##### Material for the task

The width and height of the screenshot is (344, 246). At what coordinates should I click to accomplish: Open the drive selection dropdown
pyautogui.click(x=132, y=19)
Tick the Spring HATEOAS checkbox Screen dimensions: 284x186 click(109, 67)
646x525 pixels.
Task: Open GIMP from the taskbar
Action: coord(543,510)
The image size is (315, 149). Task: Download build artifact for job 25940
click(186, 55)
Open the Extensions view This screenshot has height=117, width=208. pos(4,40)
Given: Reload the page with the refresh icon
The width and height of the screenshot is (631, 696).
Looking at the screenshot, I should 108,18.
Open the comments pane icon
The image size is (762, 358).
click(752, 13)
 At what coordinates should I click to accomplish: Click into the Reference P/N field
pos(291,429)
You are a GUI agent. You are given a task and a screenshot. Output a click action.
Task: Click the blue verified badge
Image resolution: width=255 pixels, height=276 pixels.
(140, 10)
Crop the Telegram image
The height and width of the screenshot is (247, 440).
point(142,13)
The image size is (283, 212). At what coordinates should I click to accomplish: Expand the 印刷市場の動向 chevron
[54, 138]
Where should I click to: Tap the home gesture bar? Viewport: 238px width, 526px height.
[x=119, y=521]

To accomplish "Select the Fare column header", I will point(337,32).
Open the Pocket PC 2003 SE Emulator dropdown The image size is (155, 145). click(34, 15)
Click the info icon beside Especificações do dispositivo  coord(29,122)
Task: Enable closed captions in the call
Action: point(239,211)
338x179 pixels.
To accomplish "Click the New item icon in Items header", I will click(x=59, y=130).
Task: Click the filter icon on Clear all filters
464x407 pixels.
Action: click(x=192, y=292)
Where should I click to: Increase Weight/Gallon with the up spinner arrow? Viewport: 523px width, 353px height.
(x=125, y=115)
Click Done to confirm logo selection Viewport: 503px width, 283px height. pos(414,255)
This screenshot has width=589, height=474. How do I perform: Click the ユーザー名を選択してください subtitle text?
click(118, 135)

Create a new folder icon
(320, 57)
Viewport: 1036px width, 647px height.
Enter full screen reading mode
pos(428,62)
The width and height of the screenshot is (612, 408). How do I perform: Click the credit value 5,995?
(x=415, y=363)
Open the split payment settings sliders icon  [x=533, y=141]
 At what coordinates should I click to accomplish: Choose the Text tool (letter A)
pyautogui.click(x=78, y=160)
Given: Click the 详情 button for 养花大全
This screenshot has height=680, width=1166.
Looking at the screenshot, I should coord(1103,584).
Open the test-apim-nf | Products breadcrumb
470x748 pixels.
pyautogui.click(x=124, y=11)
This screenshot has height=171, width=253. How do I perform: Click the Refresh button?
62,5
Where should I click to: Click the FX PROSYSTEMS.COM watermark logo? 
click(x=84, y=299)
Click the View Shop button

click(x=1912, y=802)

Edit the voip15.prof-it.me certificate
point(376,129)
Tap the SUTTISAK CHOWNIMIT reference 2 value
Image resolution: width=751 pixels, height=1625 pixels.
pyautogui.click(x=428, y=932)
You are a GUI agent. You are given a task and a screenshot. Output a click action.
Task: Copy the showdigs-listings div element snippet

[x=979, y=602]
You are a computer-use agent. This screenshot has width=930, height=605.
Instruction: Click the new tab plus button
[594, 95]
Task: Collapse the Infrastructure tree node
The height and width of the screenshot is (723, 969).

##########

Your instructions: Extract, please, the lines from the start of the entries above through the one with "Given: Reload the page with the refresh icon", both included, reproducing each exactly and adding nothing.

Response:
The width and height of the screenshot is (344, 246). At what coordinates should I click to accomplish: Open the drive selection dropdown
pyautogui.click(x=132, y=19)
Tick the Spring HATEOAS checkbox Screen dimensions: 284x186 click(109, 67)
646x525 pixels.
Task: Open GIMP from the taskbar
Action: coord(543,510)
The image size is (315, 149). Task: Download build artifact for job 25940
click(186, 55)
Open the Extensions view This screenshot has height=117, width=208. pos(4,40)
Given: Reload the page with the refresh icon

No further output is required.